Deux vrais amis vivaient au Monomotapa :
L'un ne possédait rien qui n'appartînt à l'autre :
Les amis de ce pays-là
Valent bien dit-on ceux du nôtre.
Une nuit que chacun s'occupait au sommeil,
Et mettait à profit l'absence du Soleil,
Un de nos deux Amis sort du lit en alarme :
Il court chez son intime, éveille les valets :
Morphée avait touché le seuil de ce palais.
L'Ami couché s'étonne, il prend sa bourse, il s'arme ;
Vient trouver l'autre, et dit : Il vous arrive peu
De courir quand on dort ; vous me paraissiez homme
À mieux user du temps destiné pour le somme :
N'auriez-vous point perdu tout votre argent au jeu ?
En voici. S'il vous est venu quelque querelle,
J'ai mon épée, allons. Vous ennuyez-vous point
De coucher toujours seul ? Une esclave assez belle
Était à mes côtés : voulez-vous qu'on l'appelle ?
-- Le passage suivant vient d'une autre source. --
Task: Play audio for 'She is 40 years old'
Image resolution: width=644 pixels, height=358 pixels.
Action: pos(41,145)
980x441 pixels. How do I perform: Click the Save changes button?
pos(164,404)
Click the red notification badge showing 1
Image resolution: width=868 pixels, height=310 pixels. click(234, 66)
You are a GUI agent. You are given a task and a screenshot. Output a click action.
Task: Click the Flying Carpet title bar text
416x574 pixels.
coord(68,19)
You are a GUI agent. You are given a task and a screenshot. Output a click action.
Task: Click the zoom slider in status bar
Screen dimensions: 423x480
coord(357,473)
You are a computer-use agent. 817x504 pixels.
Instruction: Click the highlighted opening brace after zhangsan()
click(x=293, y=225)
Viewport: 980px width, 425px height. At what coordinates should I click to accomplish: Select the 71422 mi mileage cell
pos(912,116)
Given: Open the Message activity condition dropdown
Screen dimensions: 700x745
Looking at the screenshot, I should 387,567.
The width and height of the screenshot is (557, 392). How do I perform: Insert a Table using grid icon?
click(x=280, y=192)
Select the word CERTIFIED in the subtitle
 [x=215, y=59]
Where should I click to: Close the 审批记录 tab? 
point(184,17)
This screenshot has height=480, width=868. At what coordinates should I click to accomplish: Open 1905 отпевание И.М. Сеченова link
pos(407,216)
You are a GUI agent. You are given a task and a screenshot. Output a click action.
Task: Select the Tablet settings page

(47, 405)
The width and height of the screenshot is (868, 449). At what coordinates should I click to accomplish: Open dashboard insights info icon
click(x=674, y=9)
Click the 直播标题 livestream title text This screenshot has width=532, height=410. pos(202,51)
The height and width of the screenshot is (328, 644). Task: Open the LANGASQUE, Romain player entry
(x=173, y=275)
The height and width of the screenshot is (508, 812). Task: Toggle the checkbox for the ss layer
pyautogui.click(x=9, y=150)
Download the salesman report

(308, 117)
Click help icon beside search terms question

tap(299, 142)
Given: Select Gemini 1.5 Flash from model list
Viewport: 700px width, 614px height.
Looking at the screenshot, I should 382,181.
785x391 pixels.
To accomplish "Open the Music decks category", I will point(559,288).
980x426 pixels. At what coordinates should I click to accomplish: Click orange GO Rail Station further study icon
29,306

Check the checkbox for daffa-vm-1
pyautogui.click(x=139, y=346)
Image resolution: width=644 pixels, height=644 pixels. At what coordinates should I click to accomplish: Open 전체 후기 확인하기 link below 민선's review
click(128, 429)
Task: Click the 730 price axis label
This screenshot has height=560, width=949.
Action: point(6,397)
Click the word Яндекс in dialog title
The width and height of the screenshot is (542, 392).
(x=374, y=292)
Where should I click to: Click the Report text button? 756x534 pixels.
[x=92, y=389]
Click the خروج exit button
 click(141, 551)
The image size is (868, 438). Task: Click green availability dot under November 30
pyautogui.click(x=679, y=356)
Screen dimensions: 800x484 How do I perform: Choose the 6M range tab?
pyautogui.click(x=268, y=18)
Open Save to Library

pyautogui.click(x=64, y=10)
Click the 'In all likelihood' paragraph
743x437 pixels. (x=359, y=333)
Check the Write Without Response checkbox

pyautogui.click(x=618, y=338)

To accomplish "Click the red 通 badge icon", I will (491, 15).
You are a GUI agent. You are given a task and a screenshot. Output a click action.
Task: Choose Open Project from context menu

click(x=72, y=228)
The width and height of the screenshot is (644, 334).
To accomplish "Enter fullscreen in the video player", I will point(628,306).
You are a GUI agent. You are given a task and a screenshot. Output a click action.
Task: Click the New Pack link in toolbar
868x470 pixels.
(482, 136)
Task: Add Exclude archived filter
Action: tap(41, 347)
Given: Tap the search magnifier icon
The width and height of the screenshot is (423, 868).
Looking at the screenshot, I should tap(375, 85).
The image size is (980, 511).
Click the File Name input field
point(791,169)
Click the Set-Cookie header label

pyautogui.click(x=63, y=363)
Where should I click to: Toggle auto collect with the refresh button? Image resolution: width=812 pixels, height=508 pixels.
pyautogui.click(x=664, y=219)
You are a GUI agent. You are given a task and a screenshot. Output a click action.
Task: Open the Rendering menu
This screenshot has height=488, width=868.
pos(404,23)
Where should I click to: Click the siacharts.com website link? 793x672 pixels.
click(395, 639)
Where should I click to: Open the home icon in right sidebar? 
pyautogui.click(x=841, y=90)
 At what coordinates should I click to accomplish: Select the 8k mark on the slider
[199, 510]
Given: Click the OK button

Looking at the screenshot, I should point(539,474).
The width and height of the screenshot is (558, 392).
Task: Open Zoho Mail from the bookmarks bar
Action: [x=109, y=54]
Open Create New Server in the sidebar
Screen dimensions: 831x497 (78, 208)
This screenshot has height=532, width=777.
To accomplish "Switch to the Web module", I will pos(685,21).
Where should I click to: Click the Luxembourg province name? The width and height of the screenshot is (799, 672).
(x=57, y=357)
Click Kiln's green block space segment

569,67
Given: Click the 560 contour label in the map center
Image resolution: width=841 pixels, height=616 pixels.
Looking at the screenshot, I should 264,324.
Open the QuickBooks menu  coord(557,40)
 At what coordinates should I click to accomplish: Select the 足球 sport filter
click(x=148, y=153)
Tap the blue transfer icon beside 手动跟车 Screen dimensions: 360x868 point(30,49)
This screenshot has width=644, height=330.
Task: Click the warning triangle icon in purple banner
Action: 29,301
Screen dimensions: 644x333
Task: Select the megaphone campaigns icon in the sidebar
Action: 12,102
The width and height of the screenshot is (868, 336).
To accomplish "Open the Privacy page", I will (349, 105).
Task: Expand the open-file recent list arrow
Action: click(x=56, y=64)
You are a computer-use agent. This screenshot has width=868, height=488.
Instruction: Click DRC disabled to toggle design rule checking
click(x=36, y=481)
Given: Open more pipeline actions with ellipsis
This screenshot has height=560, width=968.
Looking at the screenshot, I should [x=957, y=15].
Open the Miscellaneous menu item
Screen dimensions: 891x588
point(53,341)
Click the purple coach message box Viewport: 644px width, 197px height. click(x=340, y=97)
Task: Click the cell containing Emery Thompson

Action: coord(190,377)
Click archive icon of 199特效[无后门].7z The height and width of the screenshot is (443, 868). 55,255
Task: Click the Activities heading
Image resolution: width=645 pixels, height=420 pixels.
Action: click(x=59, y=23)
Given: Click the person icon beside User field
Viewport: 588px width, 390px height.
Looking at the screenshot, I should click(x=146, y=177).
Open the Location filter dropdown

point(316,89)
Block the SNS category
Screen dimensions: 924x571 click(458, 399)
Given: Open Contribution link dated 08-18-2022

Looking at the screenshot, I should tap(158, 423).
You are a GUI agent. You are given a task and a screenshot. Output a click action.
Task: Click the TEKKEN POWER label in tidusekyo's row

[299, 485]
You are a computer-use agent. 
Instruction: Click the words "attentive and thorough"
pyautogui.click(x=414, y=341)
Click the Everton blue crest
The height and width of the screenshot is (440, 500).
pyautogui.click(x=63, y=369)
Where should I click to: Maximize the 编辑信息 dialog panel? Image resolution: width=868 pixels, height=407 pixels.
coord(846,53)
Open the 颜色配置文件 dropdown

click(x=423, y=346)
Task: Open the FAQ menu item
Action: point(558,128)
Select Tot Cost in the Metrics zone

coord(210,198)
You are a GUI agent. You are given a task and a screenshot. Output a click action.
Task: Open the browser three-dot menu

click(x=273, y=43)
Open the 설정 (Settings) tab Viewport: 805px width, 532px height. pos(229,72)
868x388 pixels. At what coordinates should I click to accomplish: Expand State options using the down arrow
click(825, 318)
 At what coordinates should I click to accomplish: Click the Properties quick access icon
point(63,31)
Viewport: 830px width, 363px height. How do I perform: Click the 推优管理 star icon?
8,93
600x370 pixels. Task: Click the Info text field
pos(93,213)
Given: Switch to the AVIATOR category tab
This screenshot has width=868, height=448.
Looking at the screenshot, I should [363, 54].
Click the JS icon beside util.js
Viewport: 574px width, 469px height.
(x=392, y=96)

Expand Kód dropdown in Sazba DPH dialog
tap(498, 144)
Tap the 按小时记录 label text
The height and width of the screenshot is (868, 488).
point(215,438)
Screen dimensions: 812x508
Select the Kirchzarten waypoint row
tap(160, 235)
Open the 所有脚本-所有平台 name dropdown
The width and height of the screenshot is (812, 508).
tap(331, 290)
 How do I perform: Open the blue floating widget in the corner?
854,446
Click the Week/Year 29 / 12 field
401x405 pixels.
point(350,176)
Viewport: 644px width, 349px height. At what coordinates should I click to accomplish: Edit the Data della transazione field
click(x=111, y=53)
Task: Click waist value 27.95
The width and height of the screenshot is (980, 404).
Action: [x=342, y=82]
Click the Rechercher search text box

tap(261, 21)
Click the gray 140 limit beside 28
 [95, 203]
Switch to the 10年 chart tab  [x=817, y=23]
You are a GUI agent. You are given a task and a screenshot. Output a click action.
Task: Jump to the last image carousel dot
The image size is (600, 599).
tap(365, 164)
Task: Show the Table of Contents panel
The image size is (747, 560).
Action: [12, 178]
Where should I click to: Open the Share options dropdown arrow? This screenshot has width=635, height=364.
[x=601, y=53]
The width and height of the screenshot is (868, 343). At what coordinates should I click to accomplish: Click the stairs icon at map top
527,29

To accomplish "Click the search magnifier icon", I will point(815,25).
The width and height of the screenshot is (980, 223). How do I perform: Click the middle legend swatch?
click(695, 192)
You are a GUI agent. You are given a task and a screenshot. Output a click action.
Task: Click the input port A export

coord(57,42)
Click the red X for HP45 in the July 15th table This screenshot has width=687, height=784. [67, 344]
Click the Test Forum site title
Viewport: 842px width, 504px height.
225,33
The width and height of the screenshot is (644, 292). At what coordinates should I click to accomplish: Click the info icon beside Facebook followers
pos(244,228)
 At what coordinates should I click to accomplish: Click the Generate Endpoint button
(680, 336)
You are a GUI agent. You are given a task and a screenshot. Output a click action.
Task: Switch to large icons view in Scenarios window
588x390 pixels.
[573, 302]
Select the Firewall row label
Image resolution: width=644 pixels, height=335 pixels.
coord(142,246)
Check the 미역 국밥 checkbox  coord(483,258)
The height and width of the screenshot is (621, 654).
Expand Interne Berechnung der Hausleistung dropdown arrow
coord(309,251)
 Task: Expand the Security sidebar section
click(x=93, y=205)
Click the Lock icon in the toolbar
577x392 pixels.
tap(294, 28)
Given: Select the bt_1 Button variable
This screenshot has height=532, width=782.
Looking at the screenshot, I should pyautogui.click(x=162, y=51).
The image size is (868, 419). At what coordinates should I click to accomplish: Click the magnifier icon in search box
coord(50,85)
— Non, dit l'ami, ce n'est ni l'un ni l'autre point :
Je vous rends grâce de ce zèle.
Vous m'êtes en dormant un peu triste apparu ;
J'ai craint qu'il ne fût vrai, je suis vite accouru.
Ce maudit songe en est la cause.
Qui d'eux aimait le mieux, que t'en semble, Lecteur ?
Cette difficulté vaut bien qu'on la propose.
Qu'un ami véritable est une douce chose.
Il cherche vos besoins au fond de votre cœur ;
Il vous épargne la pudeur
De les lui découvrir vous-même.
Un songe, un rien, tout lui fait peur
Quand il s'agit de ce qu'il aime.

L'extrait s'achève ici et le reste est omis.